Even with the additional weighting that has been given to the city’s higher education institutions up until now, London’s universities and colleges have found themselves increasingly having to do more with less, as the capital’s student population has grown and the cost of London life has risen.
The proposal to axe the London weighting altogether will now put a bigger strain on institutional purse strings.
For some of the city’s large, research-intensive universities, the loss of the London weighting will mean waving goodbye to over £6 million of precious resources. For ‘post-1992’ institutions, which are vital for widening participation in higher education across the capital, this loss averages around £2m—enough to push institutions already stretched by the cost implications of Covid-19 to potentially breach vital banking covenants.
The projected loss of £64m across London’s higher education puts up to 1,000 academic jobs at risk at a time when London’s universities and colleges should be bolstering their workforces to accommodate rising demand for higher education and strengthening the city’s research base. It also puts in jeopardy any activities the government might have reasonably been expecting universities to deliver as part of wider civic responsibilities to their communities.

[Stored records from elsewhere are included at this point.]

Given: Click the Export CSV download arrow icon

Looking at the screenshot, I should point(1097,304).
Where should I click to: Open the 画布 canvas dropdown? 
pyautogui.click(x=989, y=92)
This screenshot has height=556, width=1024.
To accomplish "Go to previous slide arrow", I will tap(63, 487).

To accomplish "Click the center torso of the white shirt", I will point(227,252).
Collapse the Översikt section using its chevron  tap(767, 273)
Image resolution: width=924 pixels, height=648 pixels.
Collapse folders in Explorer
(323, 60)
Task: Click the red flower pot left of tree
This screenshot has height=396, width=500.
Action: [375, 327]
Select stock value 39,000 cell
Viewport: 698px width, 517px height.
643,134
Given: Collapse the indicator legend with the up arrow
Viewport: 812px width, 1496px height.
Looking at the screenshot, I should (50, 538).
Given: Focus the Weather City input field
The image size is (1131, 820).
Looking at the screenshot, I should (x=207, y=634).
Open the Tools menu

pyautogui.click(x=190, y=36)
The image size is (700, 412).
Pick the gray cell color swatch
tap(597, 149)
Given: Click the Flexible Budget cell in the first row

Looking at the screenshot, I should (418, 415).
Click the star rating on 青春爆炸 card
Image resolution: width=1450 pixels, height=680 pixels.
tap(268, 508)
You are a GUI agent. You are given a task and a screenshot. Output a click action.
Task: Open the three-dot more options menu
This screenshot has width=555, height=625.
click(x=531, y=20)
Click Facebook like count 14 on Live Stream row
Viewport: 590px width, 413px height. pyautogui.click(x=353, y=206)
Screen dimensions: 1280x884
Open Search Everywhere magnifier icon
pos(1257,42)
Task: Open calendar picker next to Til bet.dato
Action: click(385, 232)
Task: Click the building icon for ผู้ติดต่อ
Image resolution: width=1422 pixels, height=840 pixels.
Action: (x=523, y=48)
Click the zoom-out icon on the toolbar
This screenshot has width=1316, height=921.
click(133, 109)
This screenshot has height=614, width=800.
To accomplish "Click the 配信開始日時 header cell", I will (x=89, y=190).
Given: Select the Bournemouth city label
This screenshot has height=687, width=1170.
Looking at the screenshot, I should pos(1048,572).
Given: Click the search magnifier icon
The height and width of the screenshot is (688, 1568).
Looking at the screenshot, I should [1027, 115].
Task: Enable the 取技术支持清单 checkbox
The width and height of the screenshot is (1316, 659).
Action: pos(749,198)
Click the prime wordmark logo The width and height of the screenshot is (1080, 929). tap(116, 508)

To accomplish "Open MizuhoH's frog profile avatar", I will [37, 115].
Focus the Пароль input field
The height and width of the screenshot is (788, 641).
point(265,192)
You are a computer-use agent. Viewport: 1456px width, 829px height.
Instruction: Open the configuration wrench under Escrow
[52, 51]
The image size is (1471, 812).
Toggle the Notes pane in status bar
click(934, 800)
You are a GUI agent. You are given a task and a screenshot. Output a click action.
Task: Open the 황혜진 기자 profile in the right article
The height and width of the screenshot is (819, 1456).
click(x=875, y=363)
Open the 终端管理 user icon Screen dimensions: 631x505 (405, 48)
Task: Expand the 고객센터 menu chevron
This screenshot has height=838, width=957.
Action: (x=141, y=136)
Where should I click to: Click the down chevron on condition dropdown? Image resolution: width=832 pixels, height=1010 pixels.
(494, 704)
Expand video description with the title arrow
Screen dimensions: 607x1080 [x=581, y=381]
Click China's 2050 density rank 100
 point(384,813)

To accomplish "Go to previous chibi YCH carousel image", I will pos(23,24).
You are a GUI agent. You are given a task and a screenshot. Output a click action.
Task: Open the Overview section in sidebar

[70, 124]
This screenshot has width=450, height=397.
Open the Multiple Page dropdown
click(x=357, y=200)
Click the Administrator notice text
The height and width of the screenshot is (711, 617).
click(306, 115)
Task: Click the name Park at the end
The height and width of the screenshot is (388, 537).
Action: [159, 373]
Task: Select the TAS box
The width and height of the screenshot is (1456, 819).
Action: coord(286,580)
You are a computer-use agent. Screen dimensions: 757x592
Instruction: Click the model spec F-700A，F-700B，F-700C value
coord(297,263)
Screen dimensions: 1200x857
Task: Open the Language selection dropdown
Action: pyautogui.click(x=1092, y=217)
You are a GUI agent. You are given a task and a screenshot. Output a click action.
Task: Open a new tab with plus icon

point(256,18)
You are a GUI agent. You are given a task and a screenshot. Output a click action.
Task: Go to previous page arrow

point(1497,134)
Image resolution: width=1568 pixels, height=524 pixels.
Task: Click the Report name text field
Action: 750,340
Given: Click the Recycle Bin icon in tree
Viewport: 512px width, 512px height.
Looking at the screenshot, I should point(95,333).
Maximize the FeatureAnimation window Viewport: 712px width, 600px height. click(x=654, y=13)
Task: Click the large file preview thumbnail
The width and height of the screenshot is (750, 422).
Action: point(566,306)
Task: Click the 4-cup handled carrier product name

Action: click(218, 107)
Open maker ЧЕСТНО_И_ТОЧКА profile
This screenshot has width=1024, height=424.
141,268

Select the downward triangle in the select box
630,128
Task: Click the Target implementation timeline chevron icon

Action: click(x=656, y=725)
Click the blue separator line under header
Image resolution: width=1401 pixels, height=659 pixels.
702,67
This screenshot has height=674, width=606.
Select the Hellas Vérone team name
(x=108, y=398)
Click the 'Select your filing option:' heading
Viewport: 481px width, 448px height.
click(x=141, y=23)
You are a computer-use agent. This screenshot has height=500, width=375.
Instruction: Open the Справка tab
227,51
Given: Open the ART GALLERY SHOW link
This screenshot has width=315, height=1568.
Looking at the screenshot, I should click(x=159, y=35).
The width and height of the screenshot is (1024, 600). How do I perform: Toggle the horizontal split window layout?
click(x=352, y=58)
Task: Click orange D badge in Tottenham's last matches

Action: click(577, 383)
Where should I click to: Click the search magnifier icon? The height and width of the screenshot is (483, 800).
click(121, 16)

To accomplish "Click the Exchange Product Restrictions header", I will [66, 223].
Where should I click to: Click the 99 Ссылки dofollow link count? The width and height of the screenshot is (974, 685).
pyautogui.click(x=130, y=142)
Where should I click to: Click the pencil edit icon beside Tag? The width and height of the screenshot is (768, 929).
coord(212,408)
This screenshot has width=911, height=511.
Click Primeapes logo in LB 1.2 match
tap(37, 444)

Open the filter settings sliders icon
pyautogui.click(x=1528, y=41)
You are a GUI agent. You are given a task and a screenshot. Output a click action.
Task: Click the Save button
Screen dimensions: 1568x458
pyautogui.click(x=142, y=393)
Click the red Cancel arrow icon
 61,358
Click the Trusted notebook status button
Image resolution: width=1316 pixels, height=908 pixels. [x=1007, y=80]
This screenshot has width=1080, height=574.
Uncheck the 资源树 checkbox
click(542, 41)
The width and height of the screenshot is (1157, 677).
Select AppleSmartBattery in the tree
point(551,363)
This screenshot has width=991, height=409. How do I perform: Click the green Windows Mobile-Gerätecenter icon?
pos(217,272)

What’s worse is that London’s universities and colleges had no warning that this was about to happen. Neither individual higher education institutions nor London Higher were consulted about the government’s proposals prior to the secretary of state’s announcement.
At a time when the government should be supporting higher education in the capital to help it to continue to attract international talent after Brexit—not to mention upskill local communities after Covid-19—it is disappointing to see it take away the very resource the city needs to maintain its high-quality teaching and research.
As the UK’s capital city, London is a magnet for international students and researchers, often acting as a gateway to future jobs and careers throughout the UK. London’s higher education institutions form a vital talent pipeline for the nation’s businesses and industries. And the city’s wide range of universities and colleges is reflective of its large and diverse population, every member of which deserves the chance to access opportunities and succeed.
Taking funds away from higher education in the capital won’t just level down London but will level down the entire country’s credentials internationally as a global higher education hotspot, and domestically it will take away life chances from those who need them the most. If you take resources away from London, you take them away from us all.